Sa bouche s'ouvrit, s'agita sans que je saisisse le sens des mots qui s'échappaient de ses lèvres. Je n'entendais plus que le torrent furieux du sang à mes oreilles, ne voyais plus que ce cristal noir, ne sentait plus que... que... la froideur de...

Une douleur atroce éclata dans mes côtes, enflant jusqu'à contaminer tout mon corps. Ma respiration se fit haletante. Alors que toute chaleur me quittait par ce baiser d'acier, le sol se couvrait d'une mer brillante et carmine.

Je ne compris pas.

Schoemaker s'avança, drapé d'une lumière céleste, le livre ouvert dans sa main droite, la dague sanglante dans l'autre. Son horripilant sourire toujours collé sur ses traits trop fins, trop beaux, trop parfaits, il m'effleura le visage de la pointe de glace.

Je m'écroulai, le corps en feu. Ou était-ce le parquet qui venait frapper mon visage ? Je ne savais plus. Je tremblai sous les yeux du blond élancé qui observait sans bouger, le regard animé d'une douce souffrance. Je gémis, redressai la tête, retombai. Immobile.

Le silence s'abattit sur la bibliothèque.

Il disparait, disparut.

Longtemps, je restai allongé sur le sol dur à contempler le plafond lointain, à me demander si j'étais mort.

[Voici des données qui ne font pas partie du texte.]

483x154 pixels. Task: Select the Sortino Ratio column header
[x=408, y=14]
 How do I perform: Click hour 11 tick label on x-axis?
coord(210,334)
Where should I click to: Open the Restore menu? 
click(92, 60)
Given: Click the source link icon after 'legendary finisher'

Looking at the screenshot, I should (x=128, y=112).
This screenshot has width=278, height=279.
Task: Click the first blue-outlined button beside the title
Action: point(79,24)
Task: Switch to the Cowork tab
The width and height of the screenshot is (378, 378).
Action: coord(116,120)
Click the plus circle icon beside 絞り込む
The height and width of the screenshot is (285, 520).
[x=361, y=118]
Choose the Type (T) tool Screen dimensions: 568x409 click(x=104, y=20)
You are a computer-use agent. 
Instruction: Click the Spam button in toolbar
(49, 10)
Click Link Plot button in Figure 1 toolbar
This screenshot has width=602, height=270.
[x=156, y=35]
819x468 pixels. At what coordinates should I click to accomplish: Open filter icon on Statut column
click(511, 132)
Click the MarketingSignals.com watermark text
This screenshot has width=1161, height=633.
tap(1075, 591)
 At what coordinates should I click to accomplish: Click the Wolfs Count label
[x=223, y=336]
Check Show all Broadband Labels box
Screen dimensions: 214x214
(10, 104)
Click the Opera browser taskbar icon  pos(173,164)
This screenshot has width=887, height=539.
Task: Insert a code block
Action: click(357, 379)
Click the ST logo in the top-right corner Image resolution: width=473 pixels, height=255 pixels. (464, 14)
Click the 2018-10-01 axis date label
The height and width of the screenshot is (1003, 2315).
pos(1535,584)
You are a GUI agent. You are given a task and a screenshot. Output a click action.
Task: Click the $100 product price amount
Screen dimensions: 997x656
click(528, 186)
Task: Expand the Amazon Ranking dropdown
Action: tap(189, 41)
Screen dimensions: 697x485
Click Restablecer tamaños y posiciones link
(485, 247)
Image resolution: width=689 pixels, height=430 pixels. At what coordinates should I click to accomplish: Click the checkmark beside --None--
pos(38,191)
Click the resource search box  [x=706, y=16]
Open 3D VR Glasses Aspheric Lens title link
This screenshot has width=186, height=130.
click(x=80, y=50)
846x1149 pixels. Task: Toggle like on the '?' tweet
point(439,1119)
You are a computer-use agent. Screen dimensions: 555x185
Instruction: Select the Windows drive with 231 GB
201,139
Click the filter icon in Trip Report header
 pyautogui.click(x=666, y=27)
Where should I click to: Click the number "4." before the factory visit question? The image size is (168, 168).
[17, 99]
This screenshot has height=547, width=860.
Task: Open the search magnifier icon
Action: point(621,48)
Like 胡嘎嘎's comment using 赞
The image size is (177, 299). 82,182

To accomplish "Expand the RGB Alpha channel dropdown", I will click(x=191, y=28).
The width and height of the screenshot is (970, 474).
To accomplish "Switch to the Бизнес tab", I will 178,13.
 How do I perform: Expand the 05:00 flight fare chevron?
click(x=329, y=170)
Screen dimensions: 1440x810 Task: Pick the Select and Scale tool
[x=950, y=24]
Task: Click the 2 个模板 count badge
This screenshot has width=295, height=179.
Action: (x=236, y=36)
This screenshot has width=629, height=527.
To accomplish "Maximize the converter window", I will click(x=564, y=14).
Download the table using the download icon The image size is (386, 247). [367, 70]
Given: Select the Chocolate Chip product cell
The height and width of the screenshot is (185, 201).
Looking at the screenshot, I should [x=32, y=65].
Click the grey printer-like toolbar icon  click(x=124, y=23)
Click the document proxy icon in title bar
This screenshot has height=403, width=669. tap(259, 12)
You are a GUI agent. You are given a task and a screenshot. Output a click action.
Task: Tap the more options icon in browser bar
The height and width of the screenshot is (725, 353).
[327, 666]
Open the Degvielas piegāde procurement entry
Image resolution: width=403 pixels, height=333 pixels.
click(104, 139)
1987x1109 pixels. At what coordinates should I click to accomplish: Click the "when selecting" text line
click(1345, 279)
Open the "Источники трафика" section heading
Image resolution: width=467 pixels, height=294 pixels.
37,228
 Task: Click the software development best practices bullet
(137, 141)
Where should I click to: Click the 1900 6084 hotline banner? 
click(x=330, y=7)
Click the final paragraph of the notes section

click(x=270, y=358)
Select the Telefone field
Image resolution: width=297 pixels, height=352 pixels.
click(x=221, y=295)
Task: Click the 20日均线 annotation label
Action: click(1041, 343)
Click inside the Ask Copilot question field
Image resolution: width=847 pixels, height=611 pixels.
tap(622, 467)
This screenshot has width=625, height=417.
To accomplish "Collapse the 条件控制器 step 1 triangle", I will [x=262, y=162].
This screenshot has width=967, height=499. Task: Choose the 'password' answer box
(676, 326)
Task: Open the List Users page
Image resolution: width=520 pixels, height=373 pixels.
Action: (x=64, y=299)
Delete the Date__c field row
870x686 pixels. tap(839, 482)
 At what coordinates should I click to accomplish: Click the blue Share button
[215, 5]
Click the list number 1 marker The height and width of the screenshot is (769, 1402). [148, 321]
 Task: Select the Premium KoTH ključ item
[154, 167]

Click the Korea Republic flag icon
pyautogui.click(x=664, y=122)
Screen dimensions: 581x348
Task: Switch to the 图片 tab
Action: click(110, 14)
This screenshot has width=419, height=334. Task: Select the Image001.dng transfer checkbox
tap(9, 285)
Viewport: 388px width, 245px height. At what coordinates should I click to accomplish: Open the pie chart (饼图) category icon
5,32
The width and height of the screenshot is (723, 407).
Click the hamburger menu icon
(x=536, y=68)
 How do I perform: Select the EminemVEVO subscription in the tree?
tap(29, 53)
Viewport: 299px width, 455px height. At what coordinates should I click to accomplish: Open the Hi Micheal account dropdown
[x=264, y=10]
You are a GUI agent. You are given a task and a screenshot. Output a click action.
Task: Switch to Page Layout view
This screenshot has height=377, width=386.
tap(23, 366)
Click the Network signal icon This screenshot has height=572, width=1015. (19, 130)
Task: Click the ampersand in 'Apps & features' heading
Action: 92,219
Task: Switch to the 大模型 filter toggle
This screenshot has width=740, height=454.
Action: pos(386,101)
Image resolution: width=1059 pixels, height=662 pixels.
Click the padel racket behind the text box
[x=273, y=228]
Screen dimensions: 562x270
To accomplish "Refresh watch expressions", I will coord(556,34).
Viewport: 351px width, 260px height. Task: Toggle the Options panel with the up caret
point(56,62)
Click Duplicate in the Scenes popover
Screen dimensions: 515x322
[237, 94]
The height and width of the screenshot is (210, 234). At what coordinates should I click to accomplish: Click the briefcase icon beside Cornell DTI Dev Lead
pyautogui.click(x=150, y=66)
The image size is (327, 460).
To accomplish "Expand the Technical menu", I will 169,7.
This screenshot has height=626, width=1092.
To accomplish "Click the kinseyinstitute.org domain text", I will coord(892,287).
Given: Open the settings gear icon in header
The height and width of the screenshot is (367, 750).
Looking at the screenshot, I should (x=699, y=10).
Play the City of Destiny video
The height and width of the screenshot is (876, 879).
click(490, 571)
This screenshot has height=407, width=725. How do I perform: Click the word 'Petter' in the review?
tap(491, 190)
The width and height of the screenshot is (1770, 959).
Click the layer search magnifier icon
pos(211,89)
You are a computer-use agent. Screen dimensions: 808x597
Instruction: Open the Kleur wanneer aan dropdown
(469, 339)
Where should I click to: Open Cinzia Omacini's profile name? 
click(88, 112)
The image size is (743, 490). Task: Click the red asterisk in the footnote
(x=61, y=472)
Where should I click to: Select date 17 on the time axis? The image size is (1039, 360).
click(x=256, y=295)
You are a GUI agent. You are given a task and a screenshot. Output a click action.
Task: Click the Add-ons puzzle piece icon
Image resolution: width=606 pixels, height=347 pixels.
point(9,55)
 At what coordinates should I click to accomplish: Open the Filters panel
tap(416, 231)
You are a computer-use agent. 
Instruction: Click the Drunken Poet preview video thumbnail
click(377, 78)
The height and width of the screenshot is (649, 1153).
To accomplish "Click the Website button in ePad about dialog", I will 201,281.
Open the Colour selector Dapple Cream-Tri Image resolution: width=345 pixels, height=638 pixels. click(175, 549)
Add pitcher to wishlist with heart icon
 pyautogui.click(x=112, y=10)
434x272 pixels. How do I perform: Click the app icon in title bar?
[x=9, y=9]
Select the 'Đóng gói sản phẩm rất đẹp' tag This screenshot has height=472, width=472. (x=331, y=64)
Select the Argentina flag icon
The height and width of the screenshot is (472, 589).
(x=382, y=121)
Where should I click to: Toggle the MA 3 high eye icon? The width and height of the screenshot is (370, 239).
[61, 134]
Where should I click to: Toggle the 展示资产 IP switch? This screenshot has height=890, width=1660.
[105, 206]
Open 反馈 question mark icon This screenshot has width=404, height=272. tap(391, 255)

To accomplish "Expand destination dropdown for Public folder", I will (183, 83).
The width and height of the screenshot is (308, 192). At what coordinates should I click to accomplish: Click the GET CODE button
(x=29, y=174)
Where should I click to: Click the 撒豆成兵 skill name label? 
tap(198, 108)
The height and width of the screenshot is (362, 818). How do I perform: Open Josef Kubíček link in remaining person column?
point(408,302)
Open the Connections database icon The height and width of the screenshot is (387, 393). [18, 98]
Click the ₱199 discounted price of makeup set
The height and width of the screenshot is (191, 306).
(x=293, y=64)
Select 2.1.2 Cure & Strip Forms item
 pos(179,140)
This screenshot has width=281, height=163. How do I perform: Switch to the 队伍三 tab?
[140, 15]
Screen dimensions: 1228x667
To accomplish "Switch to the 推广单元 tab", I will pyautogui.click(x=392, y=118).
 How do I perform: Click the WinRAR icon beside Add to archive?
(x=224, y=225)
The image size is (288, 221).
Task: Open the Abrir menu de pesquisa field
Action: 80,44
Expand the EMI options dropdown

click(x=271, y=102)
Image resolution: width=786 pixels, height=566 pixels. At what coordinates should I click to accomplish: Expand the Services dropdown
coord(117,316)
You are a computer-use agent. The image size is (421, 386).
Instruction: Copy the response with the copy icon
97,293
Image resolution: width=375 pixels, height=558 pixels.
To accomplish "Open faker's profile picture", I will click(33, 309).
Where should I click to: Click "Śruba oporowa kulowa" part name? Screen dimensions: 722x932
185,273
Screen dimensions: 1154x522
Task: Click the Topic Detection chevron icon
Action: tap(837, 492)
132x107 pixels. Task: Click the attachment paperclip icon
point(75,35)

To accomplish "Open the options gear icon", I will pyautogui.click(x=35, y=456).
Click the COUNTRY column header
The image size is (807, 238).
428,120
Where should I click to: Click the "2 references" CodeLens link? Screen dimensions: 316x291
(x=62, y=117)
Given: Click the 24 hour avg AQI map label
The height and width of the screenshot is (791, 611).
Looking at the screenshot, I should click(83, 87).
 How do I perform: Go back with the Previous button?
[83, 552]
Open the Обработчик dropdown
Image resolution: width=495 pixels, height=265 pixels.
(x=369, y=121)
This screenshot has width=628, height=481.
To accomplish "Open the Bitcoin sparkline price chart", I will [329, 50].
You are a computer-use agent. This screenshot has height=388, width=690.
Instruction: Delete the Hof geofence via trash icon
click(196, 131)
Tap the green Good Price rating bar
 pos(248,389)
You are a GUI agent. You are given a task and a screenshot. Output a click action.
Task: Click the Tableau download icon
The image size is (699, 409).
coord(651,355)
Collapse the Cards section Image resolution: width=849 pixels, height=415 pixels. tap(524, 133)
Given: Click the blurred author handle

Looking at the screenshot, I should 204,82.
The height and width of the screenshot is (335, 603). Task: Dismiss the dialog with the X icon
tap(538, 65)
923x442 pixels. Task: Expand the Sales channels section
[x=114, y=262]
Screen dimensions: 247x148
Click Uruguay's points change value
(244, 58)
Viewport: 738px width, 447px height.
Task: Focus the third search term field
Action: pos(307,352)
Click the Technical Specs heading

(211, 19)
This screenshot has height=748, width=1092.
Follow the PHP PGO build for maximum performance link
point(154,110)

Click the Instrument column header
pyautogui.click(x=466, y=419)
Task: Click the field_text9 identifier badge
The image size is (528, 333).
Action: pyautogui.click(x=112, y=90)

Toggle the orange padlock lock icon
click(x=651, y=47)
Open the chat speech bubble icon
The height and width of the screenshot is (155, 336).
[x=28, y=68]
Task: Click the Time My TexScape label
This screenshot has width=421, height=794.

Et si oui, pourquoi ? comment ? comment ma vie s'était-elle brisée sur quelques mots jetés ?

Je ne sentais plus rien, ne voyais goutte. La mort avait un goût doucereux, comme un fruit trop mûr. Et j'étais là, à savourer la torpeur des ténèbres chaleureuses. Ni Enfer, ni Paradis, juste un grand vide. J'aurais pu m'en offenser si j'en avais eu la possibilité et l'envie, mais j'étais mort. Mort. Si j'avais été vivant, j'aurais perdu ma foi. Mais j'étais mort. Je ne pensais plus. Ne vivait plus. Je ne faisais que dériver. Dériver...

Pourtant, je me réveillerais. Inconscient d'être déjàmort.